Julie smiled at her. “Let’s start with toilets,” she said. She held up a pink fingernail and blew on it gently. “People have toilets, you know, Winnie, flush toilets. And let’s move on to shooting people. Most mothers don’t shoot their daughter’s boyfriends in the driveway.”

“I know that,” Winnie said. “I don’t have to go away to know that. We’d have a flush toilet, too, except Daddy says a septic tank—”

“I know what Daddy says,” Julie told her, twisting the cap to the nail polish carefully, her fingers splayed out. “But it’s Mom. She wants to stay in this house because her poor now-lost-and-legendary father bought it when she got pregnant with me, and Ted didn’t have a nickel to spare. Daddy’d move out of here tomorrow, he’d move into town.”

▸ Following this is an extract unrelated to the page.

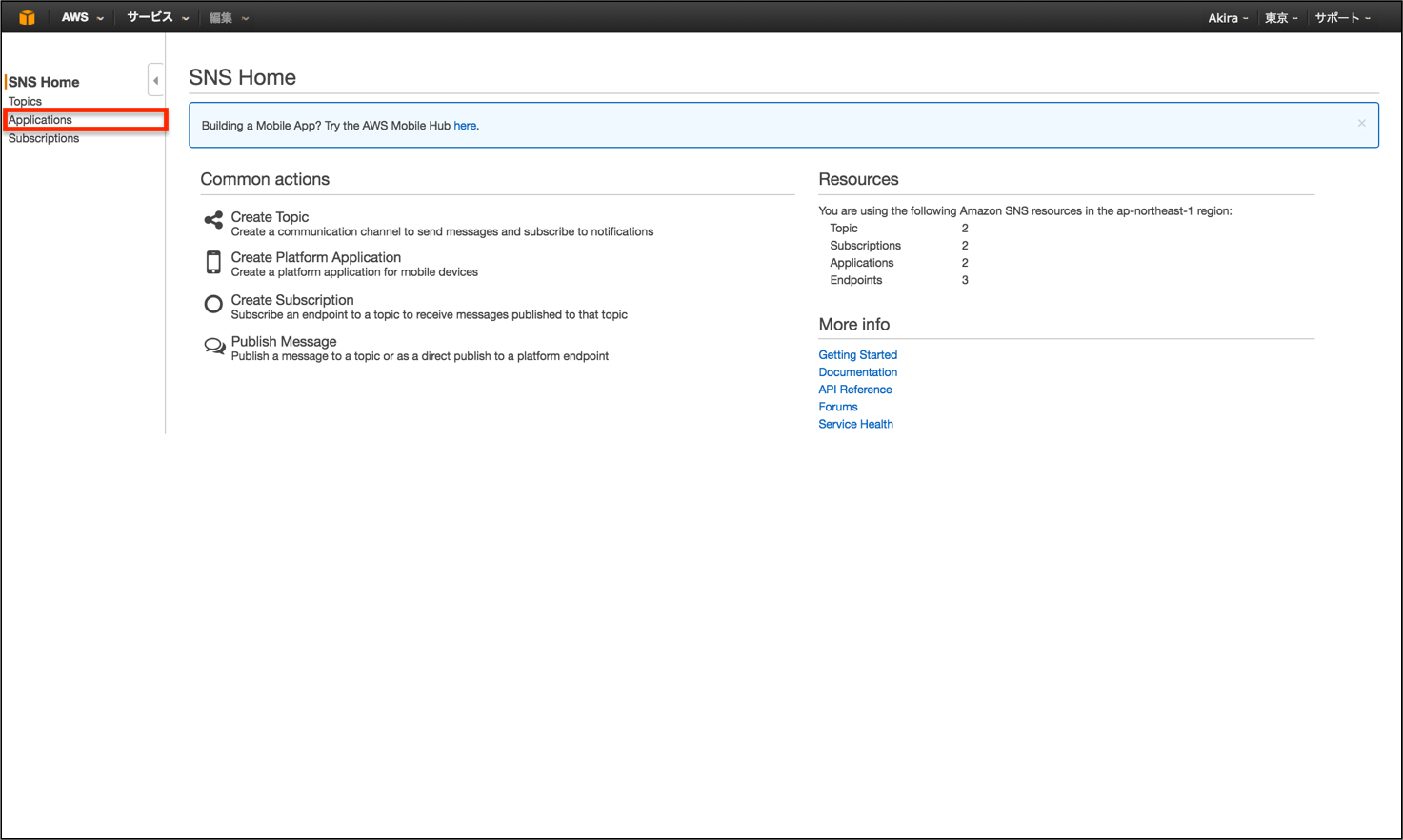Collapse the sidebar using the arrow icon
This screenshot has height=840, width=1403.
(155, 79)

“There’s nothing wrong with living here,” Winnie said.

Julie smiled calmly. “Mommy’s little girl.”

“I am not.”

“Oh, Winnie,” Julie said. But she was squinting at her baby finger, and then she unscrewed the nail polish again. “You know what Mrs. Kitteridge said in class one day?” Julie asked.

Winnie waited.

“I always remember she said one day, ‘Don’t be scared of your hunger. If you’re scared of your hunger, you’ll just be one more ninny like everyone else.’ ”

Winnie waited, watching Julie do her baby fingernail once more with the perfect pink polish. “Nobody knew what she meant,” Julie said, holding her nail up, looking at it.

“What did she mean?” Winnie asked.

“Well, that’s just it. At first I think most of us thought she was talking about food. I mean, we were just seventh graders—sorry, Doodle—but as time went by, I think I understand it more.”

“She teaches math,” Winnie said.

“I know that, dopey. But she’d say these weird things, very powerfully. That’s partly why kids were scared of her. You don’t have to be scared of her—if she’s still teaching next year.”

“I am, though. Scared of her.”

Julie looked at her sideways. “Lot scarier stuff right here in this house.”

Winnie frowned, pushed her hand into the pillow near her on her bed.

“Oh, Winnie,” Julie said. “Come here.” She held out her arms. Winnie stayed where she was. “Oh, poor Winnie-doodle,” Julie said, and she moved down the bed to where Winnie was, put her arms around her awkwardly, holding her hands out to keep the nail polish from smudging. Julie kissed the side of Winnie’s head, and then she let her go.

In the morning, Anita’s eyes were puffy, as though all that sleep had exhausted her. But she sipped her coffee, and said brightly, “Whew, that was some sleep I had.”

“I don’t want to go to church this morning,” Julie said.